I am sick to my stomach about the behavior of our black men and our black women in the poor neighborhoods.

It is timing in a way that I came across this post after (1) spending my Saturday with a couple girls I mentor who live in a poor neighborhood, (2) watching the HBO documentary about Douglass High School in Baltimore MD, and (3) thinking about Come on People by Bill Cosby and Dr. Alvin Pouissant.

What is wrong with us!!!!!!!! I am a member of this black community. I don't want to be. The color of my skin makes me part of it, but I don't want to be right now. I hate this!

Rape is so brutal and then to have it happen to an 11-yar-old. Where are the real men to stand up and protect this baby? Where are the real men who will beat the crap out of the offenders? Why the black women like the 16-year-old who organized this rape and the 22-year-old who blamed the victim are allowed to go free baffles me! I don't want my daughters anywhere near them.

I was sharing with my son, age 14, my feelings and thoughts about the ignorance of some of our people. He told me I was "stereotyping mom." After reading this and other posts recently, I'm not stereotyping. I think this is one of the things that has kept Al Sharpton and other so-called black leaders silent, the misbelief that black men are victims of the white men! No, white men did not engage in this depravity! Black men did!

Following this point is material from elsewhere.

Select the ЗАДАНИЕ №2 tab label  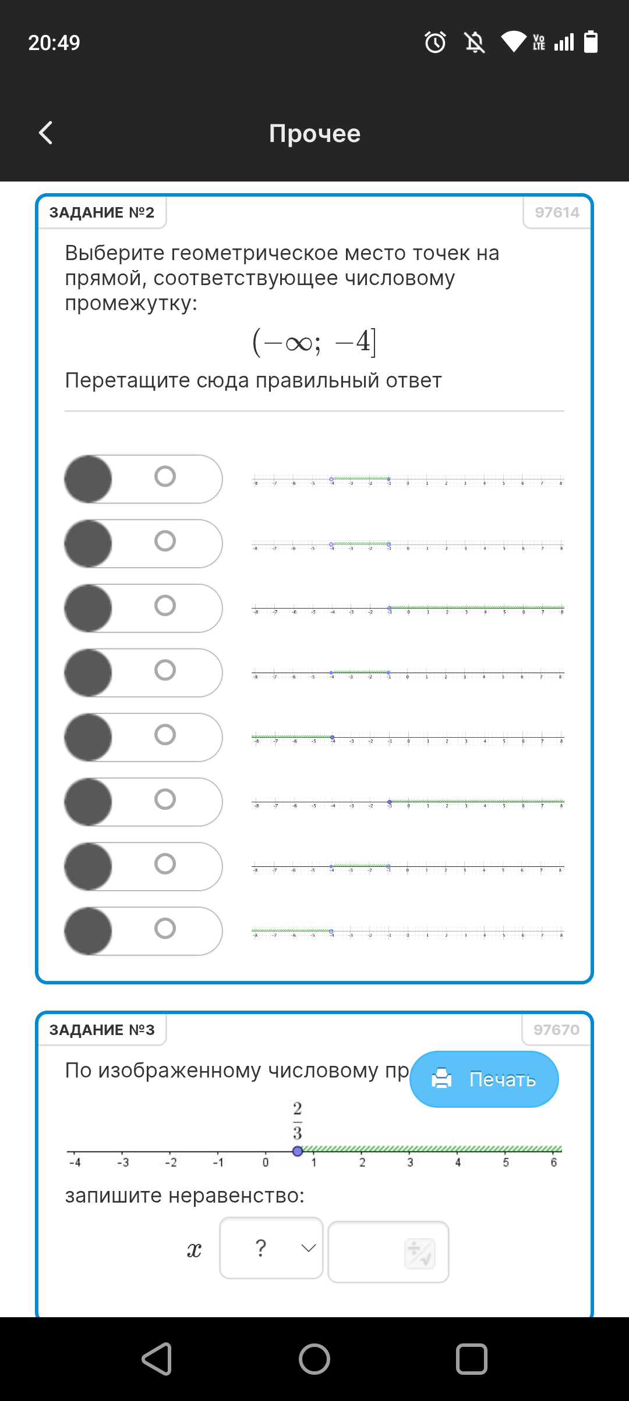pos(102,212)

God help us. From Africa to America, some black people are the worse of humanity. We have to stop this!

Eric Michael Dyson and to an extent, Cornel West are among those "intellectual" black leaders who indict those of us who have chosen to move our children out of the city. He tells us, black, middle to upper middle class, educated, that we should move back to the neighborhood to help save the neighborhood. Every-once-in-a-while, my guilt register rings off and then I have to stop and look around. No, the white man did not make these people leave trash on the sidewalk and steal a shopping cart and leave it in the neighborhood. The white man did not tell them to blast their music, walk around with tracks in their hair, or pull their pants down. The norms of these types of neighborhoods and not the norms I want my daughters to be raised around. This is part of the madness. Some of the people don't want to change and the ones that do are ridiculed. Some manage to make it out and don't look back, it is like a war zone and in order to not be numb to the violence, they have to leave! This incident, along with the one in Dunbar Village is the reason I won't live in a poor neighborhood.

I know I may get comments about stereotyping poor neighborhoods, but lets shine a light and let the roaches be seen! This is somewhat the premise of Come on People. I initially dismissed the book as a brother attacking black people, but after I read it, I realized they were trying to help the poor, black, urban neighborhoods that are imploding!

I began to think about how it can be saved. Why don't the women do a "Brewster's Place" and ban together, get mad, and run the raping men out! Why don't they pick up the phone and call the police? We can not protect ignorance!

Mothers, fathers, be parents. The minute I became a mother, twenty-five-years-ago, my life ceased being mine. Every decision I made was for my sons and then my daughters. I went without so I would feed them. My self-reliance and pride kept me seeking better jobs and my degrees so I could provide for them. I taught them the values my father taught me, I insisted upon their accountability and responsibility. I made tough decisions regarding my 21-year-old back when he was a teenager. I modeled the behavior I wanted in them.

I taught my sons to open doors for ladies at age 2. I made them address elders with respect, Mr. or Ms. So-and-So. My husband and I made our sons accept their punishments, whether from school, us, or even society. We always used moments to try to teach them. We offered to them unconditional love and accessibility, but we never allowed them to make excuses for failing a class, missing a test, or for my elder son, becoming involved with the wrong crowd. There were times we separated ourselves from our eldest in order to teach him. More and more black parents, mothers, need to raise their sons like they raise their daughters. We know society will be harder on them as black men, but we must not coddle them because of it. We must teach them resilence, accountability, responsibility. They must know, like my sons know, to protect their sisters, mothers, daughter with their life if necessary.

What is the lesson in the gang rape of an 11-year-old black girl? Where is the public outcry? When will righteous black men protect and honor the virtue of ALL black women? When will black women get mad enough? When will we change?